**ФРАГМЕНТ ИНТЕРВЬЮ**
<<<<

Асабiсты вопыт«Наши отношения не выдержали тюрьмы»: Интервью с беларуской правозащитницей из списка Forbes
«Был правозащитником, а теперь — прокурор»

Беларуска Анисия Козлюк защищает права политзаключенных, но дважды чуть сама не оказалась в их числе. И потому сейчас она живет не в Беларуси, а в Украине. The Village Беларусь встретился с Анисией во Львове и узнал, как она оказалась в числе правозащитников, списке Forbes, Львове вместо Киева и как она вообще вывозит (или нет) столько человеческого горя.
Текст: Ирина Горбач
— Как для тебя началась война? Где ты была в этот момент и готовилась ли к ней?
— Мы с моим парнем, как и многие другие, не верили в эту войну, чемоданы не собирали. В ночь на 24 февраля мы лежали дома в Киеве и размышляли, что хоть это невозможно, но допустим, что в эту ночь на Донбассе будет какое-то наступление — до куда должен дойти Донбасс, чтобы мы уехали? Но это было такое, очень гипотетическое рассуждение.
А 24 февраля мы проснулись от взрывов и поняли, что Донбасс уже здесь. Утром в соседнем дворе прозвучало два взрыва — это был шок. Но даже в этот момент мы не поверили в серьезную и затяжную войну. Мы взяли с собой бутылку шампанского, чистые вещи и кота, потому что были уверены, что за сутки все это точно решится и мы где-нибудь в укрытии это дружно отметим с украинцами.

>>>>

**ИСХОДНЫЕ СТРОКИ**
<<<<

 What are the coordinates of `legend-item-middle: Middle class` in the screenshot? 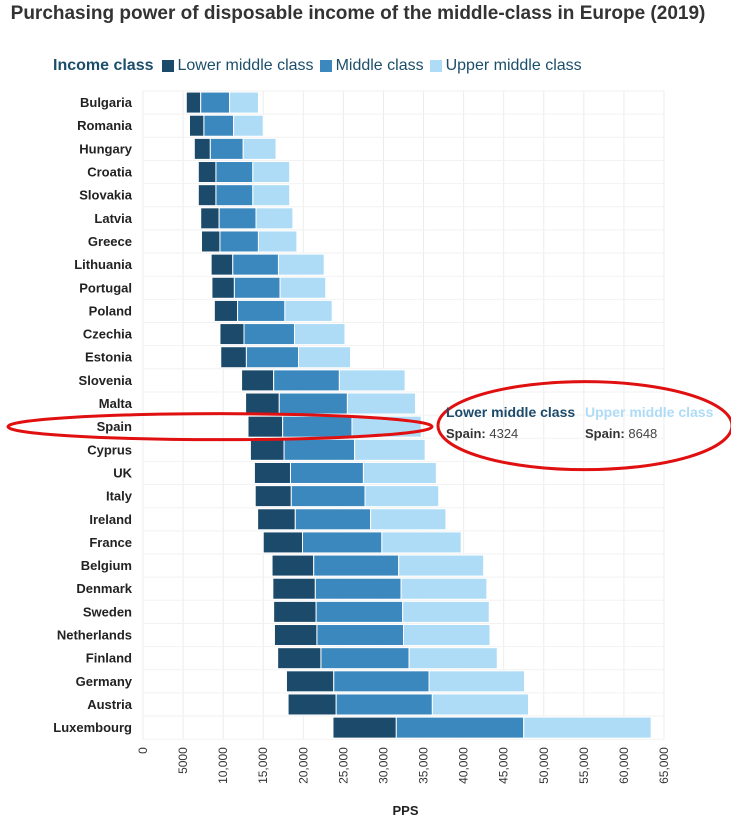 It's located at (372, 66).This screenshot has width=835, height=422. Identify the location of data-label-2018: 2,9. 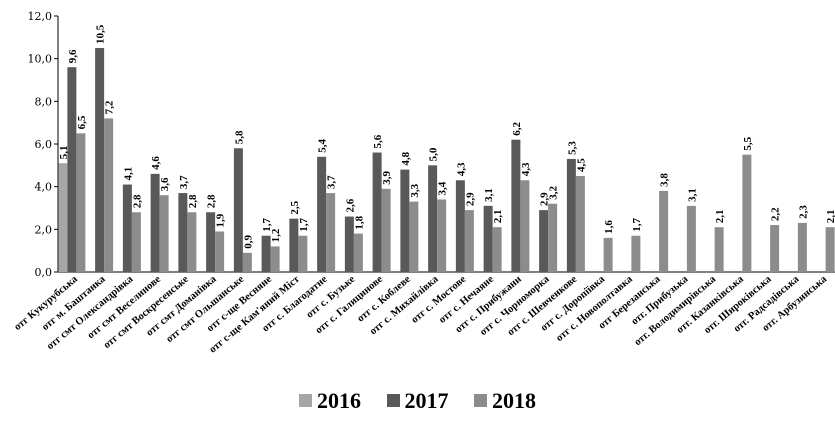
(470, 199).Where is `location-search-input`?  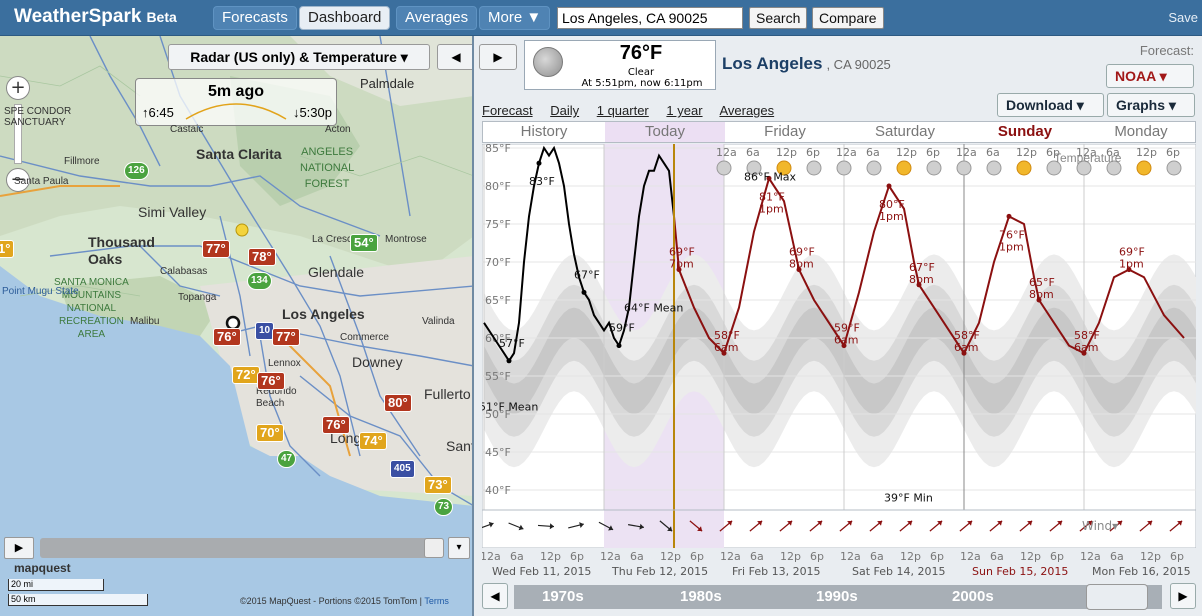 location-search-input is located at coordinates (650, 18).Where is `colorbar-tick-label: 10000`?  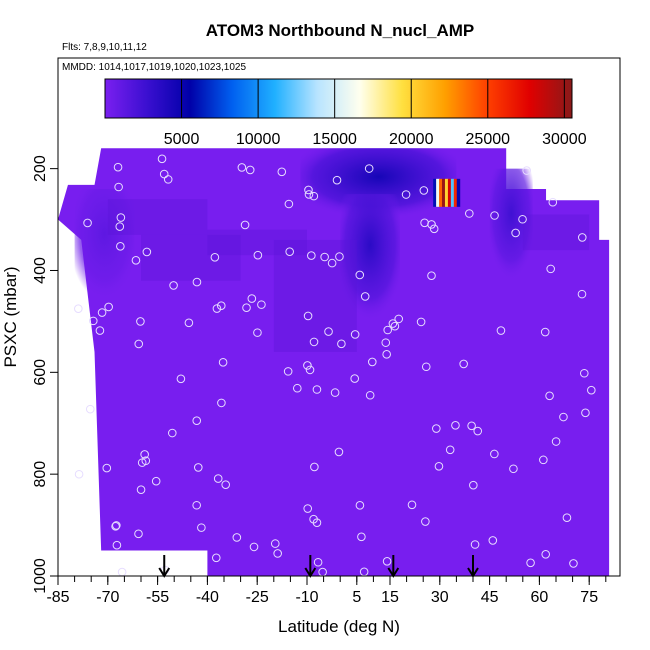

>>>>

**ЗАДАНИЕ 1**
Почему, согласно интервью, героиня и ее парень взяли с собой бутылку шампанского, чистые вещи и кота? Ответь в одном–трех предложениях.
**ЗАДАНИЕ 2**
Ответь на вопросы по интервью, по одному ответу в строке, с теми же пометками:
(а) В каком городе The Village Беларусь встретился с Анисией?
(б) Где она с парнем находилась в ночь на 24 февраля?
(в) Сколько взрывов прозвучало утром в соседнем дворе?
**ЗАДАНИЕ 3**
Измени отрывок интервью: начни со слов «Беларуска Анисия Козлюк» и остановись после слов «очень гипотетическое рассуждение.», заменив в нем «Украине» на «Польше».
Строки здесь не понадобятся.

**ОТВЕТ 1**
Они были уверены, что за сутки все решится. Шампанское они взяли, чтобы где-нибудь в укрытии дружно отметить это с украинцами.

**ОТВЕТ 2**
(а) Во Львове.
(б) Дома в Киеве.
(в) Два.

**ОТВЕТ 3**
Беларуска Анисия Козлюк защищает права политзаключенных, но дважды чуть сама не оказалась в их числе. И потому сейчас она живет не в Беларуси, а в Польше. The Village Беларусь встретился с Анисией во Львове и узнал, как она оказалась в числе правозащитников, списке Forbes, Львове вместо Киева и как она вообще вывозит (или нет) столько человеческого горя.
Текст: Ирина Горбач
— Как для тебя началась война? Где ты была в этот момент и готовилась ли к ней?
— Мы с моим парнем, как и многие другие, не верили в эту войну, чемоданы не собирали. В ночь на 24 февраля мы лежали дома в Киеве и размышляли, что хоть это невозможно, но допустим, что в эту ночь на Донбассе будет какое-то наступление — до куда должен дойти Донбасс, чтобы мы уехали? Но это было такое, очень гипотетическое рассуждение.